Since the records of patients are not completely safe, the government has legislated an
extensive set of laws with regard to confidentiality. If any of these laws happen to be ignored,
then those responsible for the confidentiality breach are guilty of what is called a HIPAA
violation: Health Insurance Portability and Accountability Act of 1996. Those who commit a
HIPAA violation are subject to severe penalties, including termination of employment,
expensive fines, or even jail time. A situation as simple as a doctor telling a story about a patient
could result in a HIPAA violation if the conversation is being overheard by others who are not of
the same profession. If information regarding a patient's medical history is discussed or shared
inappropriately with another individual, then that patient’s confidentiality has been breached and
their privacy has been violated.
When this information about an individual is leaked, patients could even be discriminated
against on the basis of the content of their medical records or their medical conditions.
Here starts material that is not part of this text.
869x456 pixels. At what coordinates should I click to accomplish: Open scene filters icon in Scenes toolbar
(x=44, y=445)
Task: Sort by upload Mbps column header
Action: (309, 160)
For
example, companies looking to hire employees could make a conscious, yet unethical decision to
not hire prospective employees who have potentially serious medical conditions or those whom
they deem to be at risk of being sick frequently. In extreme cases, information obtained through a
breach could also be used to blackmail individuals. Insurance companies could even decide to
charge higher premiums for those who have certain medical histories or medical conditions that
deem them to be at a higher risk from an insurance standpoint. I do not believe that letting
insurance companies view medical records would be a good idea because it would become
unethical for them to charge higher premiums to somebody based upon certain details,
unlawfully obtained, about their past medical history. These problems could easily be avoided if
the medical records of hospital patients were kept private and the confidentiality of records were
kept secure.
The formation of the Health Insurance Portability and Accountability Act has aided in
protecting patients from having their medical histories breached by enacting extremely strict
penalties for those who are found to be guilty of breaches. Another result of HIPAA legislation is
that medical practitioners, including hospitals as well as private physicians, have been mandated
to implement electronic systems that specialize in keeping patient information secure as well as
accessible to those who are authorized to view/receive it. Patients are responsible for determining
who has access to their healthcare information and keeping this information up-to-date with each
of their healthcare providers. Healthcare providers are even being offered rebates of sorts to help
to off-set costs associated with implementing some of these electronic records keeping systems.
In order to continue to successfully keep the private healthcare information of patients
confidential and safe from those who would seek to misuse it, we must make sure that safeguards
are set up and strictly enforced, and that those who break those safeguards or violate
confidentiality laws are held accountable for their actions.